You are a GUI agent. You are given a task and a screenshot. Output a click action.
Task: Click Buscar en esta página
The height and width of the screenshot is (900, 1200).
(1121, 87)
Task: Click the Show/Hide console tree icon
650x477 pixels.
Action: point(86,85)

===============

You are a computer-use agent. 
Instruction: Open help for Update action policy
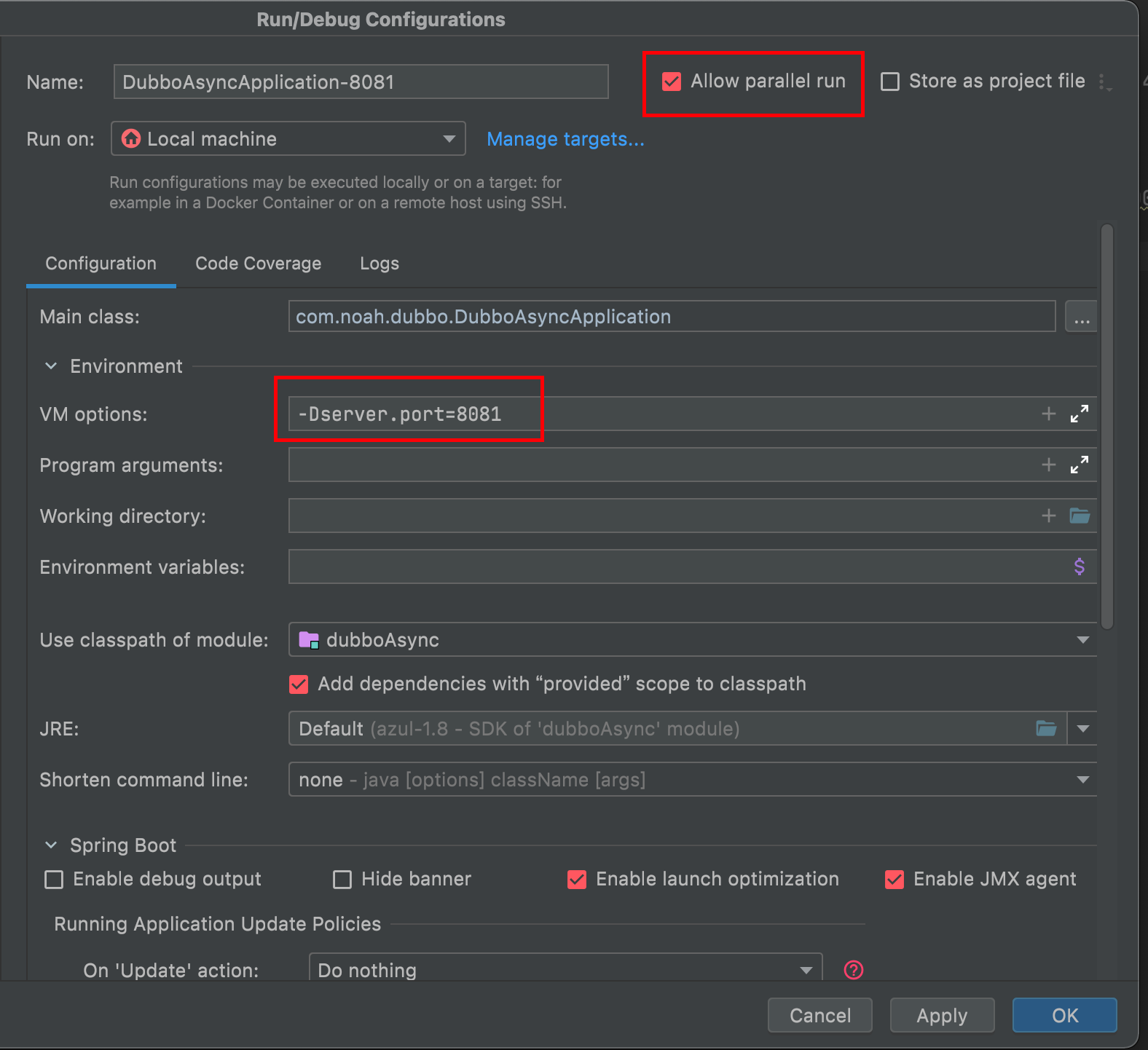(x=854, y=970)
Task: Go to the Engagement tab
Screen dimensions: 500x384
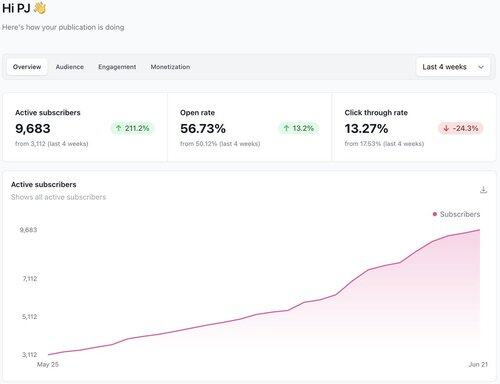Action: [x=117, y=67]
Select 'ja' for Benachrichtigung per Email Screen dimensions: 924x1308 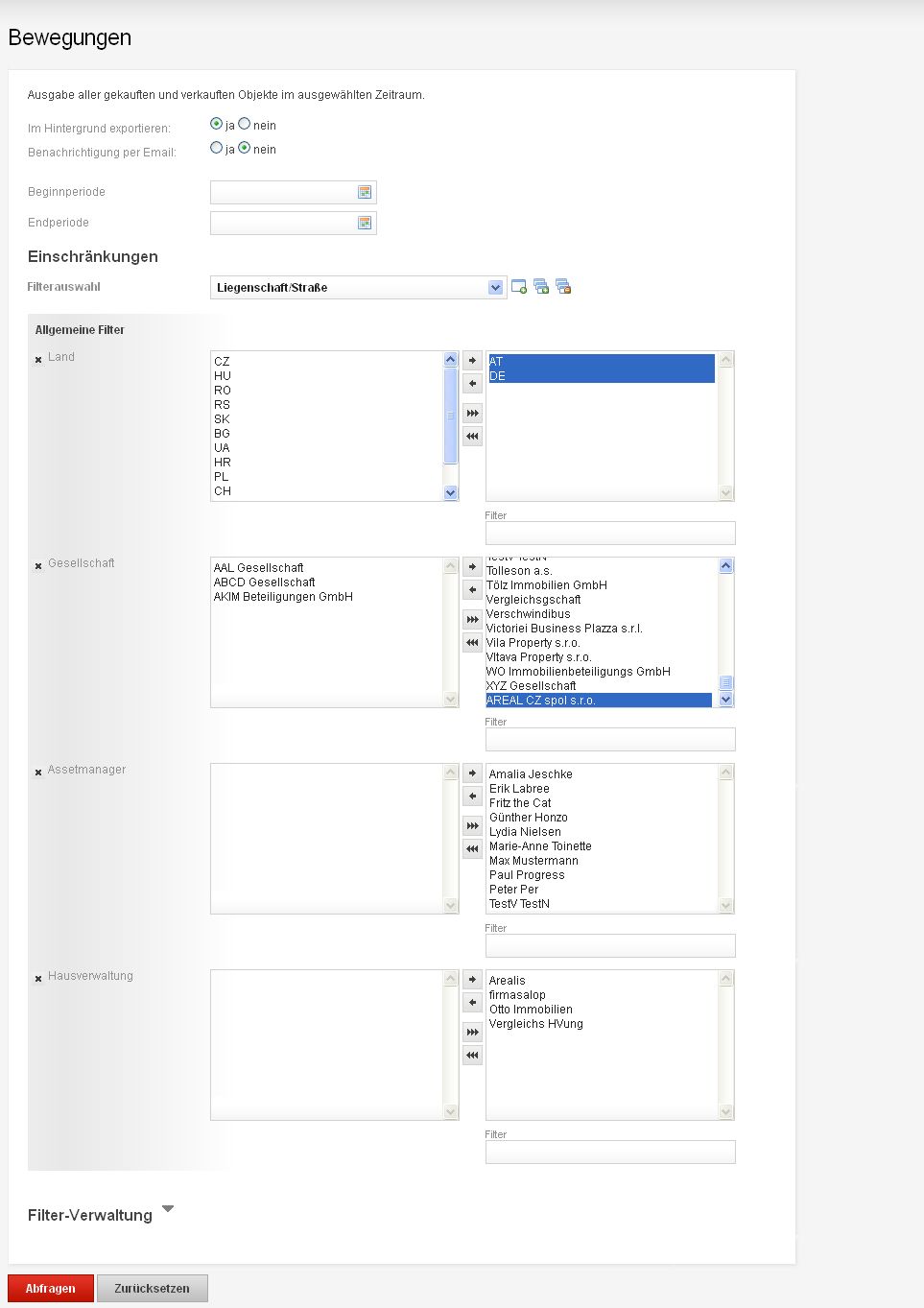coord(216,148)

===============

Work task: Identify each line in the records above containing the word "agent"; copy those lines.

Your response:
You are a GUI agent. You are given a task and a screenshot. Output a click action.
You are a computer-use agent. 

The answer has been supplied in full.